A University of Pittsburgh researcher accused of poisoning his wife with cyanide waived his right to a preliminary hearing Friday morning, a spokesman for the Allegheny County district attorney's office said.
The preliminary hearing for Robert Ferrante, 64, had been set for Oct. 22. A formal arraignment is now scheduled for Nov. 6.
Mr. Ferrante is charged with one count of homicide in the April 20 death of Autumn Klein, a 41-year-old physician with UPMC. Klein collapsed in the couple's Oakland home the night of April 17.
Pittsburgh police wrote in an affidavit of probable cause that Mr. Ferrante asked a colleague to purchase cyanide two days before his wife collapsed and have it sent overnight.

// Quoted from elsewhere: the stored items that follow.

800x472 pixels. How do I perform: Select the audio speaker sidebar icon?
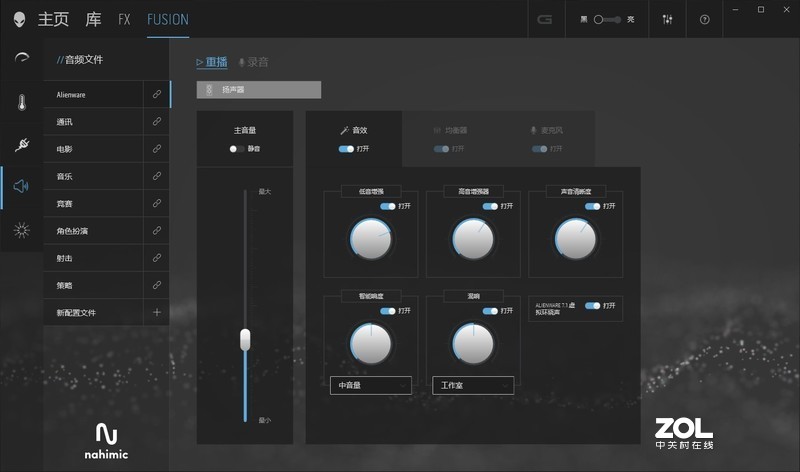[21, 186]
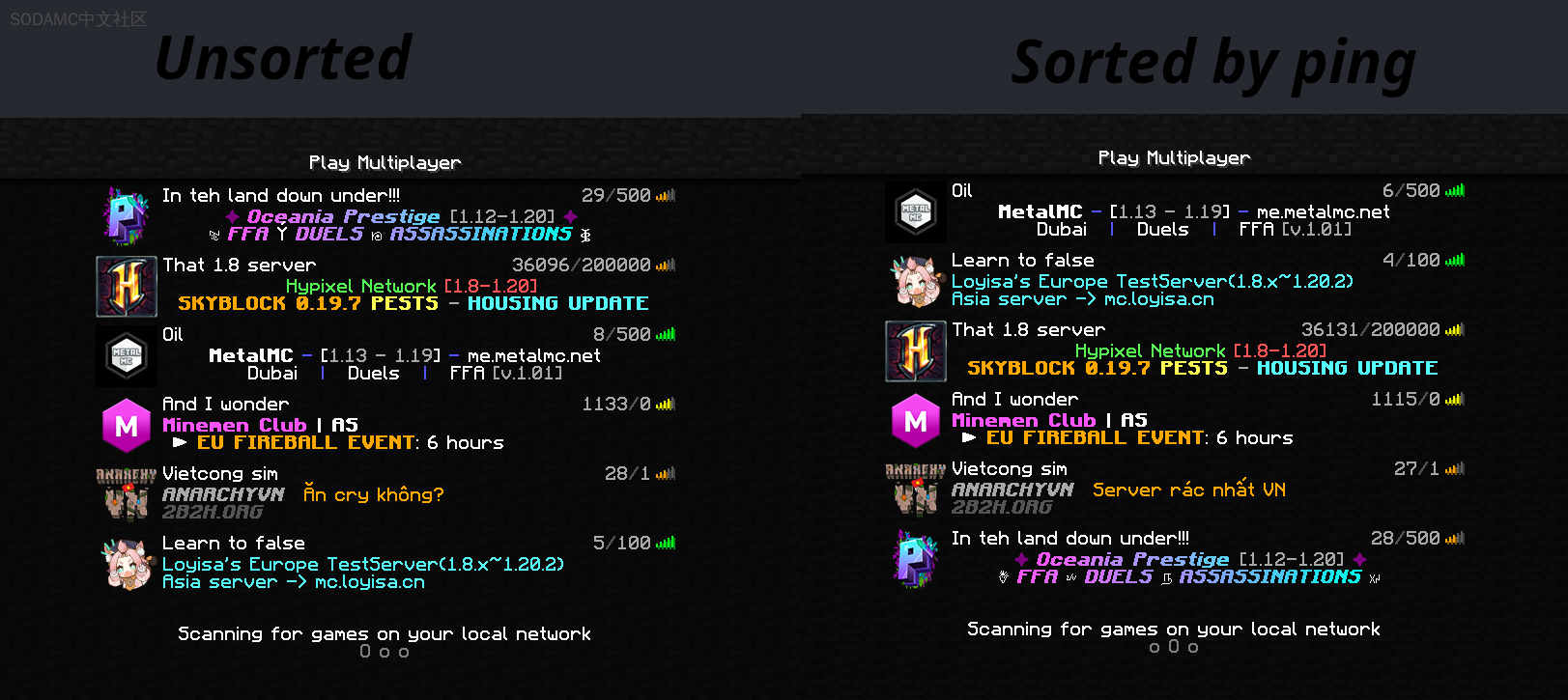Select 'Learn to false' entry in Sorted list
This screenshot has height=700, width=1568.
click(x=1176, y=281)
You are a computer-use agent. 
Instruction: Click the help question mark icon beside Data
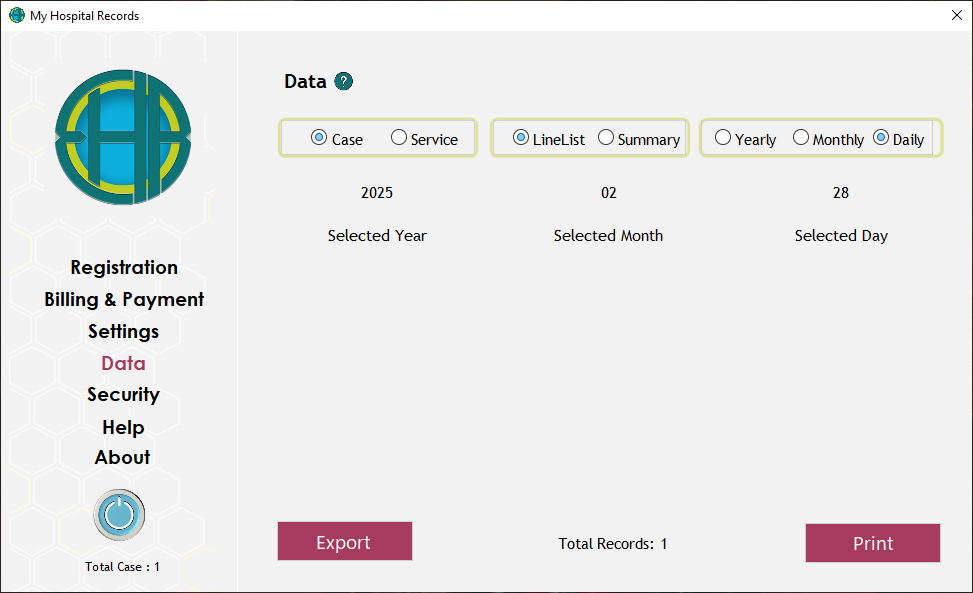point(344,82)
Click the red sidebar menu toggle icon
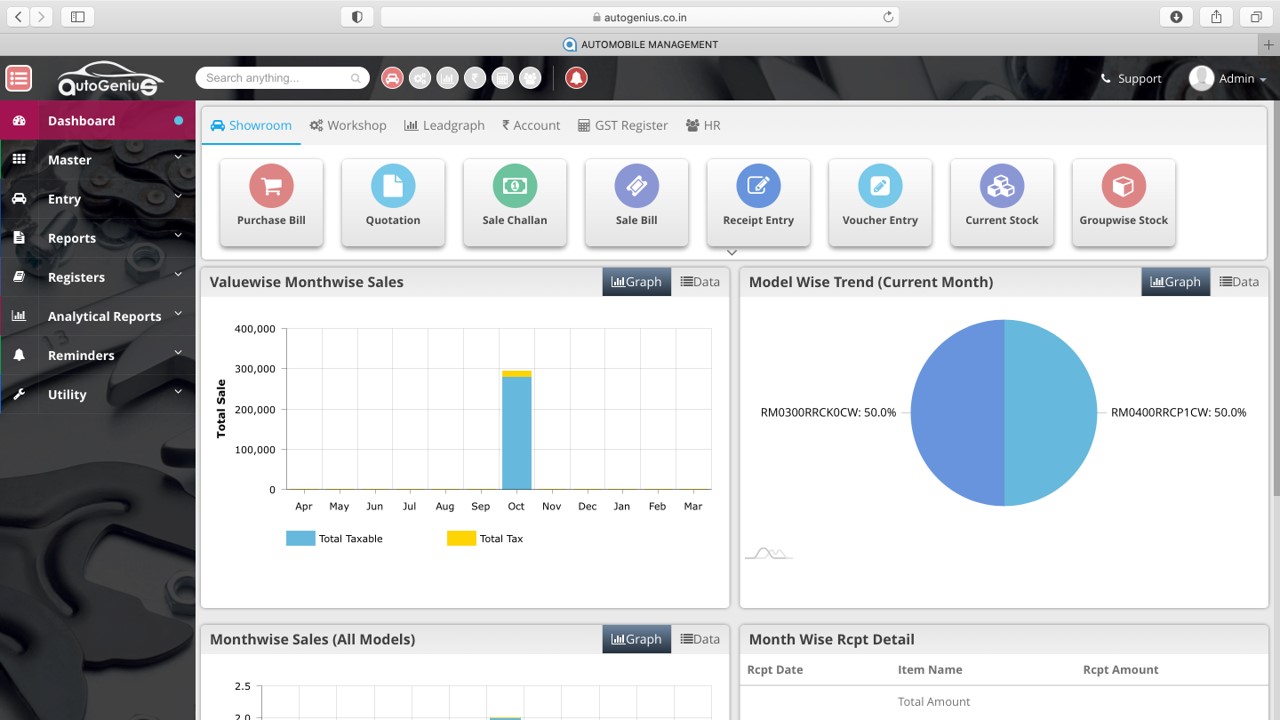The height and width of the screenshot is (720, 1280). pyautogui.click(x=18, y=78)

They also wrote that Mr. Ferrante worried his wife might have been having an affair. She told at least one friend two months before her death of her husband's allegations and that she planned to leave him, according to the affidavit.
Mr. Ferrante's attorney, William Difenderfer, declined to comment Friday, citing a gag order imposed by Common Pleas Judge David R. Cashman.
"Obviously, you can't know for sure why he did this," said Pitt law professor John Burkoff. "It's unusual to waive it, but there are a number of possibilities."
Defense attorneys might choose to waive a preliminary hearing because they believe probable cause exists in their case, because they don't believe they can gain more knowledge about what evidence the prosecution has or to help their client avoid further negative media attention, Mr. Burkoff said.
Occasionally, he said, a waiver could be an indication that both sides are in the process of negotiating a plea deal.